# HUOPM: High-Utility Occupancy Pattern Mining
This notebook implements the HUOPM algorithm for discovering high-utility occupancy patterns in transactional databases.

<details>
<summary><strong>Table of Contents</strong></summary>

1. [Imports and Setup](#imports-and-setup)
   Libraries and shared utilities.
2. [UtilityOccupancyList Class](#utilityoccupancylist-class)
   UO-list data structure.
3. [HUOPM Mining Class](#huopm-mining-class)
   Core HUOPM algorithm.
4. [Example Run (Toy Data)](#example-run-toy-data)
   Sanity check run.
</details>


## Imports and Setup


In [1]:
from collections import defaultdict
import time
import random
from typing import Dict, List, Tuple, Set, Optional
import pandas as pd
import tracemalloc
from IPython.display import display
import matplotlib.pyplot as plt
import os
import glob
import seaborn as sns

## UtilityOccupancyList Class
Represents the UO-list for tracking utility-occupancy stats per itemset.

In [2]:
class UtilityOccupancyList:
    """
    Represents a Utility-Occupancy List (UO-list) for a specific itemset.
    
    This structure stores transaction-level utility occupancy information and
    maintains aggregate statistics (support, average UO, average RUO) that
    form the Frequency-Utility (FU) table.

    Attributes:
        itemset (tuple): The itemset this UO-list represents (e.g., ('a', 'c'))
        entries (dict): Transaction entries {tid: {'uo': float, 'ruo': float}}
        sup (int): Support count (number of transactions containing this itemset)
        sum_uo (float): Sum of utility occupancy values across all transactions
        sum_ruo (float): Sum of remaining utility occupancy values
        uo (float): Average utility occupancy (sum_uo / sup)
        ruo (float): Average remaining utility occupancy (sum_ruo / sup)

    Example:
        >>> uo_list = UtilityOccupancyList(('a', 'c'))
        >>> uo_list.add_entry('T1', uo=0.5, ruo=0.2)
        >>> uo_list.add_entry('T2', uo=0.3, ruo=0.7)
        >>> uo_list.finalize_metrics()
        >>> print(uo_list.get_sup())    # Output: 2
        >>> print(uo_list.get_uo())     # Output: 0.4
        >>> print(uo_list.get_ruo())    # Output: 0.45
        >>> print(repr(uo_list))        # Output: UO-List(('a', 'c'), sup=2, uo=0.4000, ruo=0.4500)
    """

    def __init__(self, itemset: Tuple[str, ...]):
        """
        Initialize a UO-list for a given itemset.

        Args:
            itemset (tuple of str): The itemset for this UO-list, such as ('a', 'c')

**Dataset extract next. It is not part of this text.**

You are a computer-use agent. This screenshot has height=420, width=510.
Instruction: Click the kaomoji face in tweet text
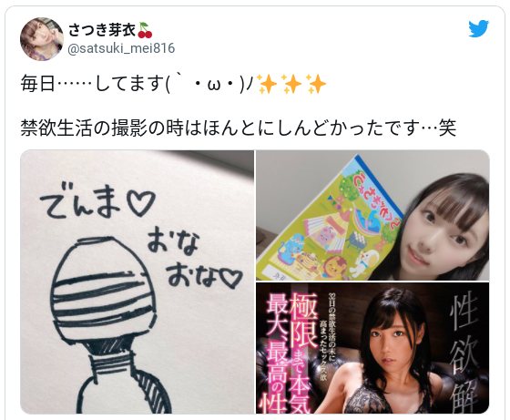click(209, 85)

        This initializes an empty set of transaction entries and zeros for all
        aggregate statistics.
        """
        self.itemset = tuple(itemset)
        self.entries: Dict[str, Dict[str, float]] = {}
        self.sup: int = 0
        self.sum_uo: float = 0.0
        self.sum_ruo: float = 0.0
        self.uo: float = 0.0
        self.ruo: float = 0.0

    def add_entry(self, tid: str, uo: float, ruo: float) -> None:
        """
        Add a transaction record to the UO-list.

        Args:
            tid (str): Unique transaction identifier.
            uo (float): Utility occupancy value for the itemset in this transaction.
            ruo (float): Remaining utility occupancy (from other items) in the transaction.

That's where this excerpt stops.